Task requirements:
A: Reproduce word for word the part of the short QT syndrome overview that opens with the words containing "Short QT Syndrome" and closes with "age = 30 years)".
B: Continue the short QT syndrome overview from the point where it stops.

Document extract:
Short QT Syndrome

Overview of SQTS

  • Familial arrhythmogenic disease associated with paroxysmal atrial and ventricular fibrillation, syncope, and sudden cardiac death
  • Genetically-inherited cardiac channelopathy, on the same spectrum as other familial arrhythmogenic diseases such as Long QT syndrome (LQTS), Brugada Syndrome, and Catecholamine Polymorphic Ventricular Tachycardia (CPVT)
  • Patients are typically young and healthy, with no structural heart abnormalities; age at first presentation ranges from a few months to the sixth decade of life (median age = 30 years)
  • The most common initial presenting symptom is cardiac arrest (in one-third of cases); other patients may present with palpitations or syncope due to rapid atrial fibrillation or self-terminating ventricular arrhythmias
  • Witnessed cardiac arrest within the first year of life and unexplained infant deaths have been observed in patients and families with SQTS, making it a possible cause of sudden infant death syndrome (SIDS)

Information shown:

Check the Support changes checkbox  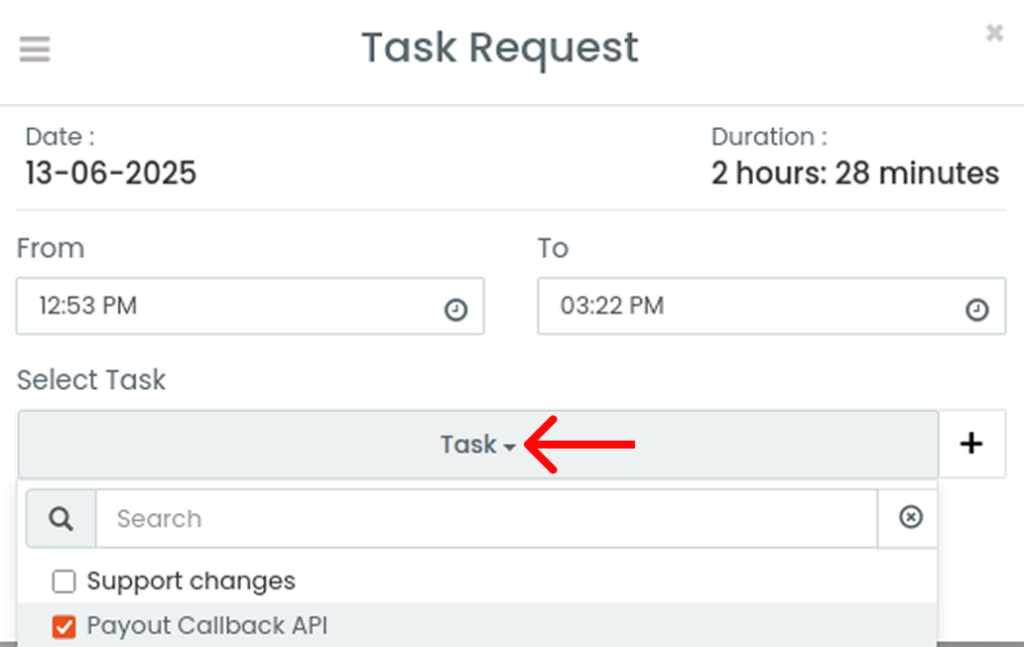[64, 581]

Exercise results:
A:
Short QT Syndrome

Overview of SQTS

  • Familial arrhythmogenic disease associated with paroxysmal atrial and ventricular fibrillation, syncope, and sudden cardiac death
  • Genetically-inherited cardiac channelopathy, on the same spectrum as other familial arrhythmogenic diseases such as Long QT syndrome (LQTS), Brugada Syndrome, and Catecholamine Polymorphic Ventricular Tachycardia (CPVT)
  • Patients are typically young and healthy, with no structural heart abnormalities; age at first presentation ranges from a few months to the sixth decade of life (median age = 30 years)

B:
  • SQTS is still a relatively new disease – it was first described in 2000, and elucidation of the genetic, electrophysiological and clinical abnormalities associated with the disease has only taken place over the past few years


At present, there are no diagnostic criteria for SQTS. The diagnosis is based upon the patient’s symptoms (e.g. syncope, palpitations), family history (of syncope, sudden death or atrial fibrillation at an early age) and characteristic findings on the 12-lead ECG.

Clinical features

So far, there have only been a handful of cases of SQTS reported in the literature. The true prevalence of the disease is unknown. The largest case series to date reported on 29 patients with the disease:

  • The most common presenting symptom was cardiac arrest (in one-third of cases)
  • Cardiac arrest occurred in the first months of life in two patients.
  • Syncope was the presenting symptom in 24% of cases, thought to be secondary to self-terminating episodes of ventricular fibrillation
  • Up to 31% of patients complained of palpitations, and 80% of patients had documented episodes ofatrial fibrillation
  • All patients had a QT < 320ms and a QTc < 340ms with no evidence of structural heart disease(NB. This case series did not include the more recently-described SQTS genotypes 4 & 5)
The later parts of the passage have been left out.